De nos jours ces processus de métissage culturel et d’hybridation formelle se sont généralisés au point de constituer une nouvelle vulgate pour la jeune scène (post)jazz contemporaine, plus que jamais éclatée et disparate d’un point de vue stylistique. Elle s’aventure du côté de l’électro, du hip hop, de la musique contemporaine, du rock ou de folklores plus ou moins imaginaires…

 

Ancient to the Future”

Néanmoins de nombreux musiciens, soucieux de leur histoire et se sentant redevables d’une sorte de filiation à honorer, continuent en conscience de célébrer la dimension émancipatrice de l’improvisation en élaborant des univers reflétant à la fois leur ancrage dans des traditions musicales renvoyant à leurs origines africaines ou caraïbes et leur attachement à des formes de jazz libertaires et métissées héritées du grand brassage free des années 60/70.

C’est le cas par exemple du claviériste malien Cheick Tidiane Seck qui, 25 ans après son album “Sarala” conçu en collaboration avec le pianiste Hank Jones, réactive aujourd’hui ses ambitions fusionnelles entre jazz et musique africaine, à travers un vibrant hommage à l’univers flamboyant du grand Randy Weston. Conviant un aéropage de musiciens talentueux, tous concernés par ce “retour aux sources”, Cheick Tidiane Seck, à partir de quelques thèmes fétiches comme l’emblématique “Timbuktu”, ose les télescopages stylistiques les plus fous.
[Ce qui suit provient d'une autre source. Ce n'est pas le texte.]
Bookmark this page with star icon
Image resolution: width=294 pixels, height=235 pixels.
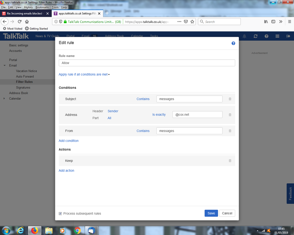point(192,22)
Ils mêlent rythmes gnawas et sub-sahariens, sonorités contemporaines et improvisations débridées en une grande communion spiritualiste autour de la puissance tutélaire de l’Afrique matricielle.

 

 

Dans un esprit voisin le jeune pianiste antillais Jonathan Jurion a entrepris de son côté de ré-envisager à l’aune de sa créolité l’univers lyrique et mélancolique du saxophoniste Marion Brown, figure aussi mythique que secrète du free jazz afro-américain des années 70. Choisissant dans son vaste répertoire des thèmes compatibles avec les rythmes ancestraux du gwoka guadeloupéen, les rhabillant d’étoffes légères et chamarrées propres aux musiques caraïbes, Jonathan Jurion et ses musiciens se réapproprient avec une totale liberté la poésie fragile et douce-amère de ce poète du saxophone tout en magnifiant sa farouche indépendance artistique.

 

 

Ces deux projets, publiés par le tout jeune label Komos, sont de parfaits exemples de ce mouvement trans-générationel et transculturel qui depuis sa naissance projette le jazz constamment au-delà de lui-même en une quête toujours renouvelée de ses origines. Qu’il en trouve régulièrement et fugacement la trace dans ces dialogues féconds tandis qu’en retour les musiques du monde entier continuent de puiser dans la modernité de son langage la force d’une revitalisation de leurs traditions, laisse supposer que ces échanges ne sont pas prêts de se tarir.

 

Stéphane Ollivier

Journaliste et critique musical Stéphane Ollivier travaille depuis 1985 au mensuel Jazz Magazine. Il a également collaboré à l’hebdomadaire culturel Les Inrockuptibles (de 1996 à 2002) ainsi qu’occasionnellement à de nombreuses revues et publications (des Cahiers du Cinéma à Vacarme en passant par Jazzman). Il a par ailleurs publié plusieurs ouvrages, parmi lesquels deux biographies  (“Charles Mingus” (éditions Vade Rétro) ; “Charles Trenet” (projet coédité par Nocturne/INA/Radio France et réalisé en collaboration avec Karine Le Bail, productrice à France Musique) ainsi qu’une série de livres pour enfants édités par Gallimard Jeunesse et consacrés aux grands musiciens tous genres confondus (sept titres sont parus à ce jour, allant de Tchaikovski à Elvis Presley en passant par Louis Armstrong, Ray Charles ou Django Reinhardt).